Verbatim output of the full listing is required.

• • • •

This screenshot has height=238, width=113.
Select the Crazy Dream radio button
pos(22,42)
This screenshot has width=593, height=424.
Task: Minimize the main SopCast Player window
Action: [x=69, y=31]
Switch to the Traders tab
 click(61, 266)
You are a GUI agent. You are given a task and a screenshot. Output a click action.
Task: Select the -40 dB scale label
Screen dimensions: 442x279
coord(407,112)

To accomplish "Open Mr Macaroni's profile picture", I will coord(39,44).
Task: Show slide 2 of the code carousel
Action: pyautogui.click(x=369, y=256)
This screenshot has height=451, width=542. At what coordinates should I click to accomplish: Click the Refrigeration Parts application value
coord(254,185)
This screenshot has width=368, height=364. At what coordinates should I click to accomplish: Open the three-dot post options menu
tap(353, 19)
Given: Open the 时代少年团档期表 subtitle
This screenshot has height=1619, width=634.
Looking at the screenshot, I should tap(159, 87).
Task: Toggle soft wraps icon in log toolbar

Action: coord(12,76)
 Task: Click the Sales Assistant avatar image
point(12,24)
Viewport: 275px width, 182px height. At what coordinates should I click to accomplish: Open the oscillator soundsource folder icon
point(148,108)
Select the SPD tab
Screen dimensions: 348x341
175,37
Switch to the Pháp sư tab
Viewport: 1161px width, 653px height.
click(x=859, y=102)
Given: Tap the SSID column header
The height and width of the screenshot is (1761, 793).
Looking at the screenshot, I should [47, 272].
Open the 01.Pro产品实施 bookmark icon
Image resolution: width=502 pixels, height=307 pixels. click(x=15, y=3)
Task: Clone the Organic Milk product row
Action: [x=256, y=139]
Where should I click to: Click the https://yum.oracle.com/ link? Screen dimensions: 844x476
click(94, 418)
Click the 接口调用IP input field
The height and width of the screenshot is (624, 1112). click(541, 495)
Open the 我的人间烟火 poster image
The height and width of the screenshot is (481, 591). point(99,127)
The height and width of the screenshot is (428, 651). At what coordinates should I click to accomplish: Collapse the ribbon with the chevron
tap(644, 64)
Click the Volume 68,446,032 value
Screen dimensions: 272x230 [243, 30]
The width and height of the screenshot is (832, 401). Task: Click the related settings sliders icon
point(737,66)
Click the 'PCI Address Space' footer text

• • • •

### Exercise result
This screenshot has height=238, width=113.
Select the Crazy Dream radio button
pos(22,42)
This screenshot has width=593, height=424.
Task: Minimize the main SopCast Player window
Action: [x=69, y=31]
Switch to the Traders tab
 click(61, 266)
You are a GUI agent. You are given a task and a screenshot. Output a click action.
Task: Select the -40 dB scale label
Screen dimensions: 442x279
coord(407,112)

To accomplish "Open Mr Macaroni's profile picture", I will coord(39,44).
Task: Show slide 2 of the code carousel
Action: pyautogui.click(x=369, y=256)
This screenshot has height=451, width=542. At what coordinates should I click to accomplish: Click the Refrigeration Parts application value
coord(254,185)
This screenshot has width=368, height=364. At what coordinates should I click to accomplish: Open the three-dot post options menu
tap(353, 19)
Given: Open the 时代少年团档期表 subtitle
This screenshot has height=1619, width=634.
Looking at the screenshot, I should tap(159, 87).
Task: Toggle soft wraps icon in log toolbar

Action: coord(12,76)
 Task: Click the Sales Assistant avatar image
point(12,24)
Viewport: 275px width, 182px height. At what coordinates should I click to accomplish: Open the oscillator soundsource folder icon
point(148,108)
Select the SPD tab
Screen dimensions: 348x341
175,37
Switch to the Pháp sư tab
Viewport: 1161px width, 653px height.
click(x=859, y=102)
Given: Tap the SSID column header
The height and width of the screenshot is (1761, 793).
Looking at the screenshot, I should [47, 272].
Open the 01.Pro产品实施 bookmark icon
Image resolution: width=502 pixels, height=307 pixels. click(x=15, y=3)
Task: Clone the Organic Milk product row
Action: [x=256, y=139]
Where should I click to: Click the https://yum.oracle.com/ link? Screen dimensions: 844x476
click(94, 418)
Click the 接口调用IP input field
The height and width of the screenshot is (624, 1112). click(541, 495)
Open the 我的人间烟火 poster image
The height and width of the screenshot is (481, 591). point(99,127)
The height and width of the screenshot is (428, 651). At what coordinates should I click to accomplish: Collapse the ribbon with the chevron
tap(644, 64)
Click the Volume 68,446,032 value
Screen dimensions: 272x230 [243, 30]
The width and height of the screenshot is (832, 401). Task: Click the related settings sliders icon
point(737,66)
Click the 'PCI Address Space' footer text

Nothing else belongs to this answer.